James Emanuel Johan Willem Sharpe (born 9 November 1962 in Eindhoven) is a Dutch former politician, businessman and athlete of Aruban descent. As a member of the Party for Freedom (Partij voor de Vrijheid) he was an MP from 17 June till 19 November 2010. He focused on matters of sports, infrastructure and big projects, and was succeeded by Ino van den Besselaar.
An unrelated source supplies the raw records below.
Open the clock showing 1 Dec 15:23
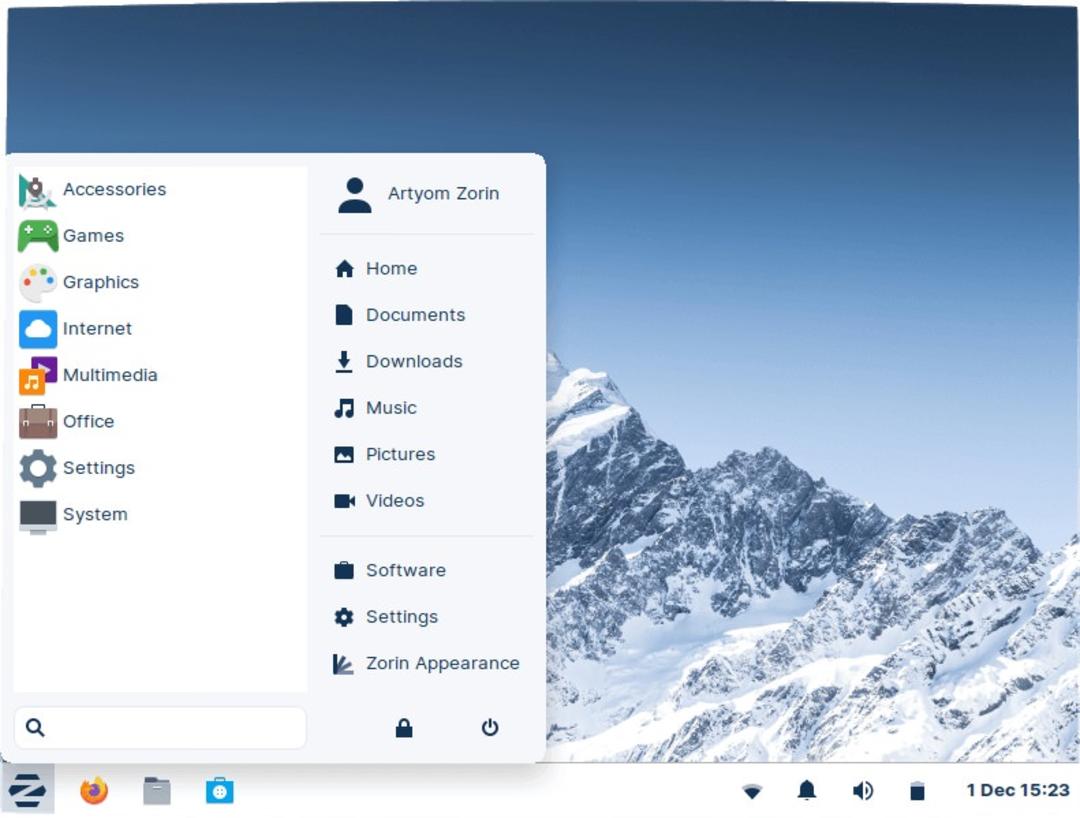1080x818 pixels. 1017,790
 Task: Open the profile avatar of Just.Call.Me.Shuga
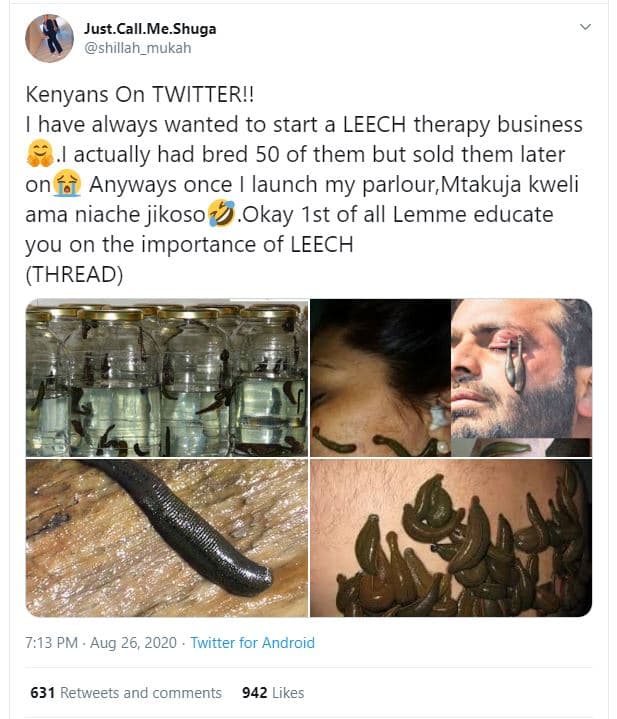[x=49, y=39]
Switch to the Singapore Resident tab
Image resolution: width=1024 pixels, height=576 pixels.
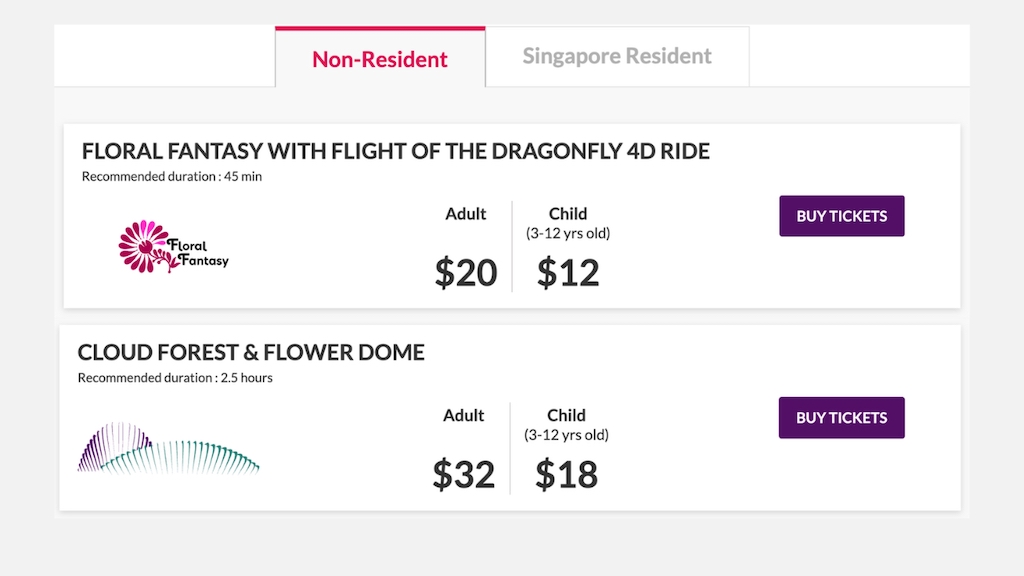[617, 56]
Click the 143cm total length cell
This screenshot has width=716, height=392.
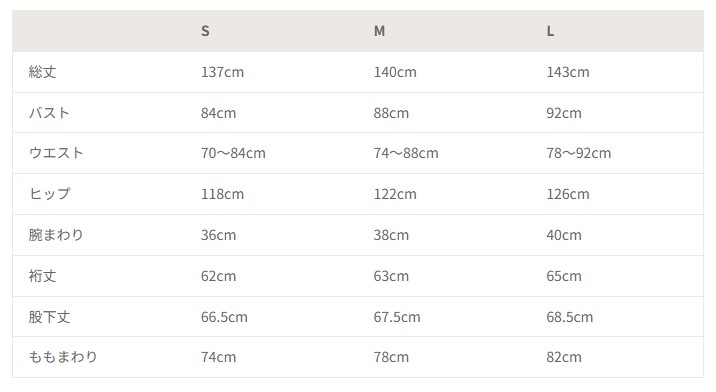point(568,72)
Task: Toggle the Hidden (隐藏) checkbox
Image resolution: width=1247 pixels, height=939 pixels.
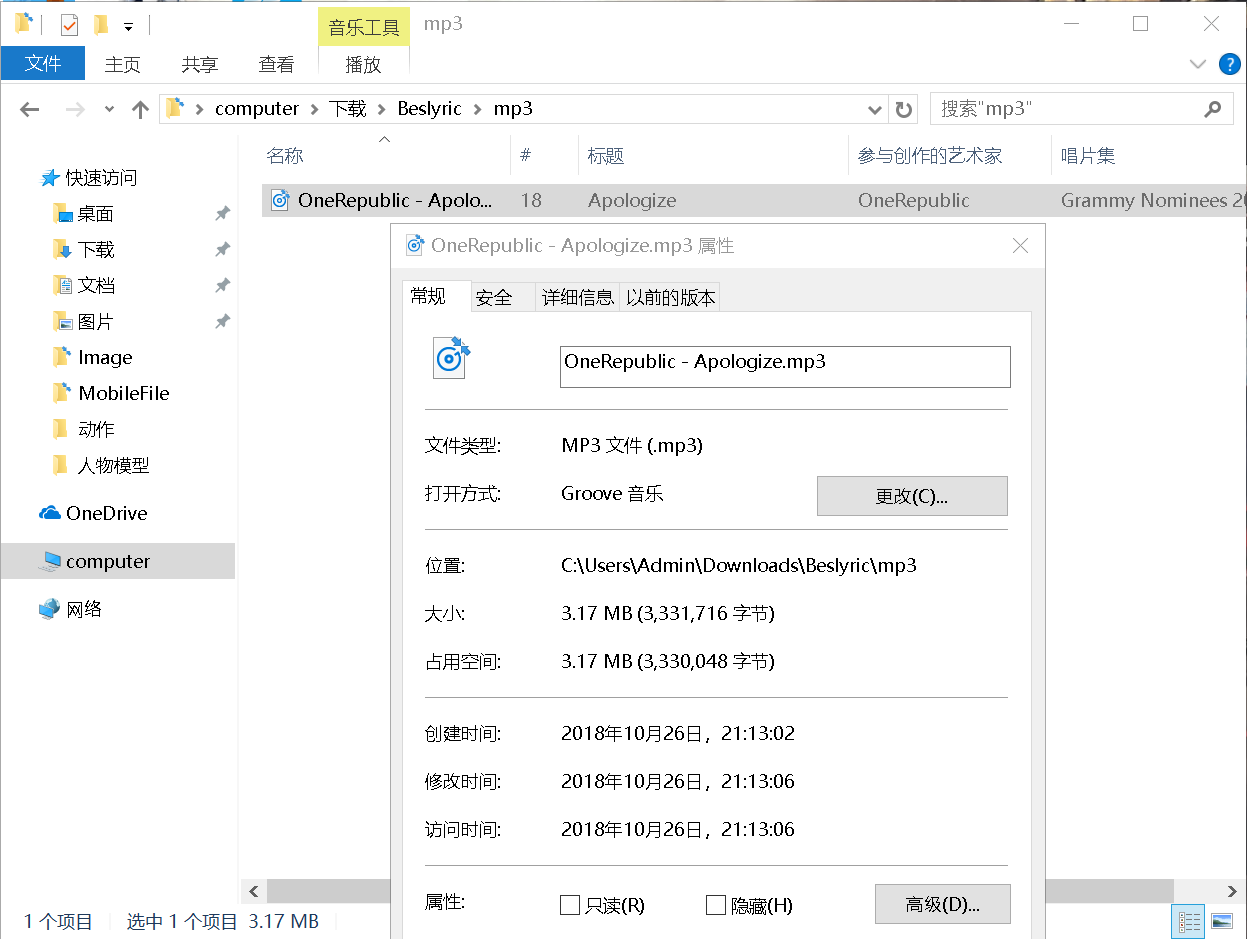Action: click(715, 906)
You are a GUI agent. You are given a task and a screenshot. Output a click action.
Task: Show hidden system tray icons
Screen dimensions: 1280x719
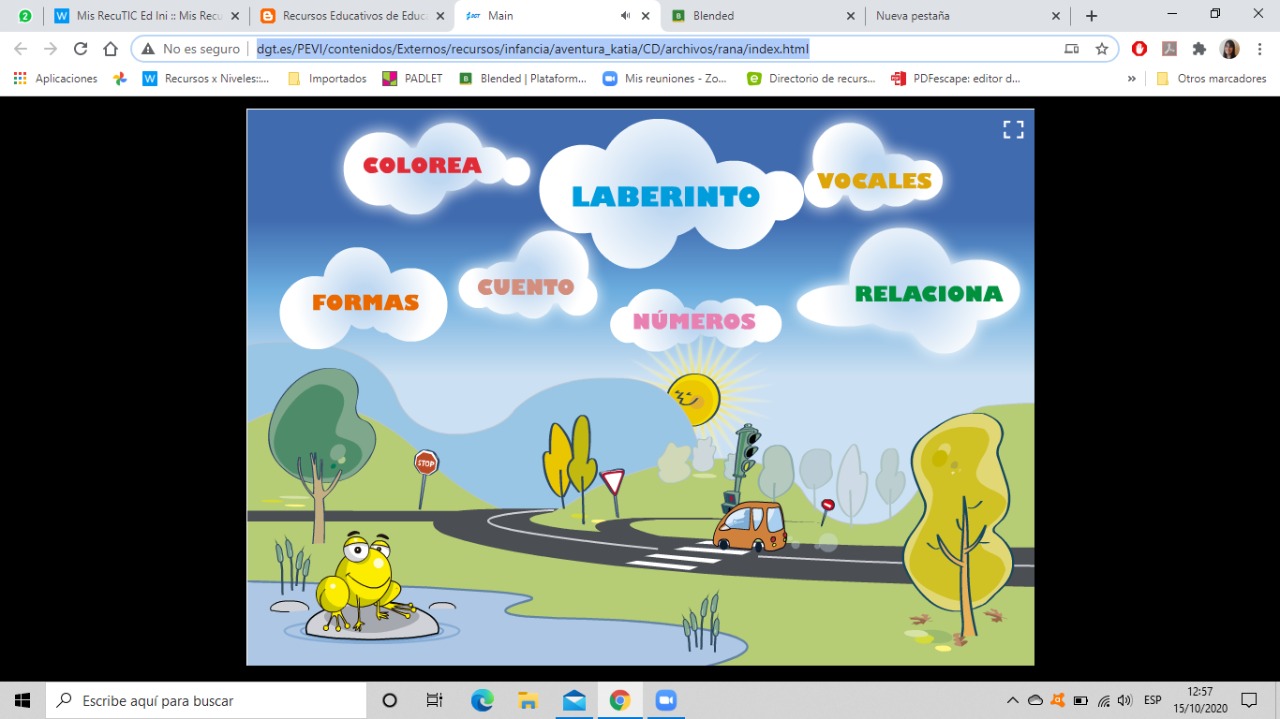pyautogui.click(x=1012, y=701)
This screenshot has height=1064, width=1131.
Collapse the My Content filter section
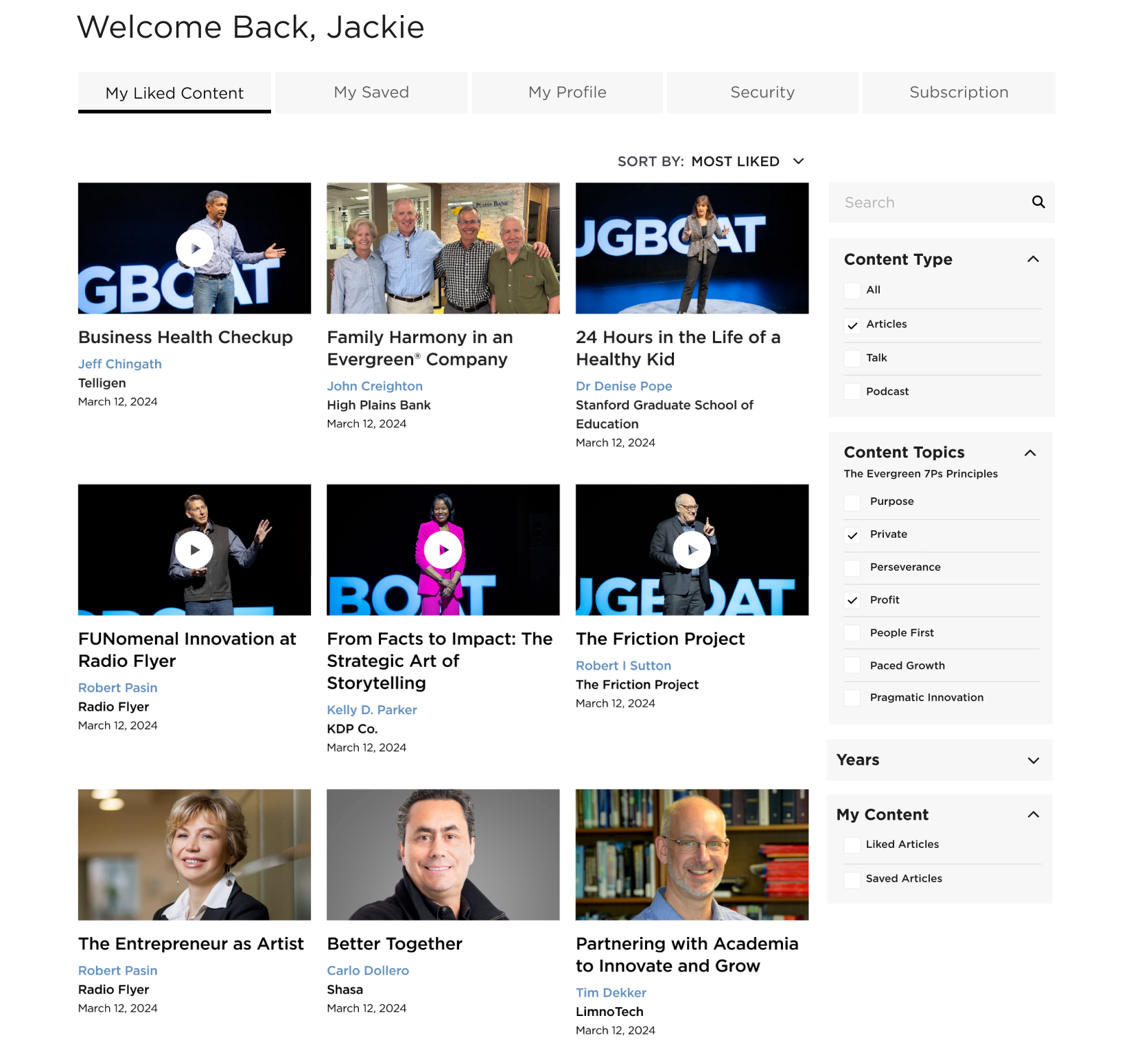(1033, 815)
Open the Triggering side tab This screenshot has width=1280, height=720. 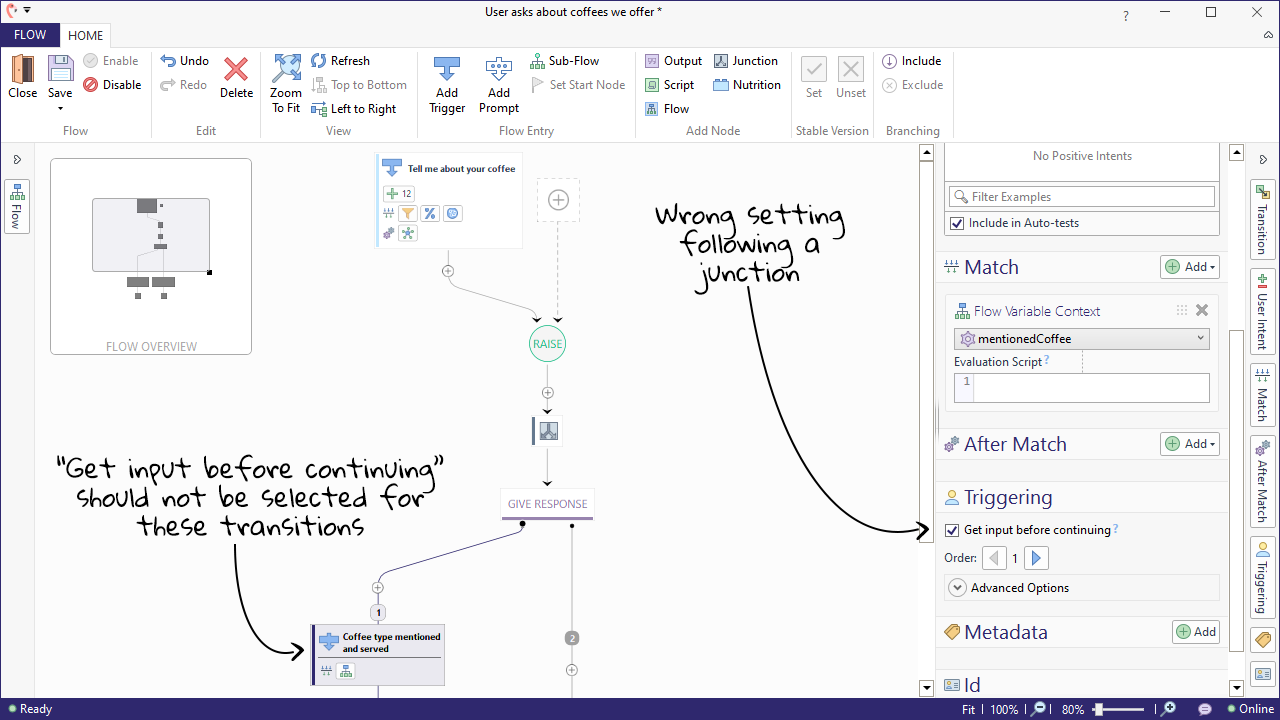pyautogui.click(x=1262, y=575)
He resigned his seat in the Dutch parliament after it came out that he was in charge of the Hungarian telecom company Digitania when it received a record fine in 2008 for misleading customers.

Sharpe studied financial economics at Tilburg University, participated in hurdling competitions, among others for the Netherlands Antilles at the 1992 Summer Olympics, and performed several management jobs in telecommunications.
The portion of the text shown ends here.